## [Provided entries]

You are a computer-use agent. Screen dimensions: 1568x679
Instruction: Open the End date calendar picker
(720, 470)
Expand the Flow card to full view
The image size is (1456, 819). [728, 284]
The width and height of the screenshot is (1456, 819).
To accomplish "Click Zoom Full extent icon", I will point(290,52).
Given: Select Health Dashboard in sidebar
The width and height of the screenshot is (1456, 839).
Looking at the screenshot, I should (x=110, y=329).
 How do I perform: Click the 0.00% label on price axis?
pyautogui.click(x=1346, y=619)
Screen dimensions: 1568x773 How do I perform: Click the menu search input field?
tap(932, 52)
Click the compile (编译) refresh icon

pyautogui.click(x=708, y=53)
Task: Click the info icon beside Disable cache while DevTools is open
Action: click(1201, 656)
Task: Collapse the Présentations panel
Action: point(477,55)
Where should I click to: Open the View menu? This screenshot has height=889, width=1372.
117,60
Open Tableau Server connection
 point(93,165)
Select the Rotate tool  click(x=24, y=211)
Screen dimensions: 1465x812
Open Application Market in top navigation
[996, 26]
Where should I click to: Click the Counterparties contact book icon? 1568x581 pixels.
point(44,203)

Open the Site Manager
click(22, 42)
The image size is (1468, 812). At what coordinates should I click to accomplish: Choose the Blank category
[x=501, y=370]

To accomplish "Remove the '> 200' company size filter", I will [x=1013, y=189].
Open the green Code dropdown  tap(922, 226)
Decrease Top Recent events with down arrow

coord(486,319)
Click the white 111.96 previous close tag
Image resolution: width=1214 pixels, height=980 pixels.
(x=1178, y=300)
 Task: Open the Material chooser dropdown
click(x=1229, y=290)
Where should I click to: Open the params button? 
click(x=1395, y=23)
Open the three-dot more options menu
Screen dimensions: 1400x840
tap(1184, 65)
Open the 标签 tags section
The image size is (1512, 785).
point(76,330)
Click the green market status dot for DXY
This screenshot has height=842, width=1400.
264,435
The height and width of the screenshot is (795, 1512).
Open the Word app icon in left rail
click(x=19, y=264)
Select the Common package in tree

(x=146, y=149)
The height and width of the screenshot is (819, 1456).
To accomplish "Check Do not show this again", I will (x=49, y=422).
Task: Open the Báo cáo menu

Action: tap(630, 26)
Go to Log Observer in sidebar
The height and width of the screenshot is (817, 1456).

## [Exercise requirements]
With the line containing "The image size is (1512, 785)." as the first and the last line above as the final one, copy those lines exactly and no others.

## [Solution for this task]
The image size is (1512, 785).
point(76,330)
Click the green market status dot for DXY
This screenshot has height=842, width=1400.
264,435
The height and width of the screenshot is (795, 1512).
Open the Word app icon in left rail
click(x=19, y=264)
Select the Common package in tree

(x=146, y=149)
The height and width of the screenshot is (819, 1456).
To accomplish "Check Do not show this again", I will (x=49, y=422).
Task: Open the Báo cáo menu

Action: tap(630, 26)
Go to Log Observer in sidebar
The height and width of the screenshot is (817, 1456).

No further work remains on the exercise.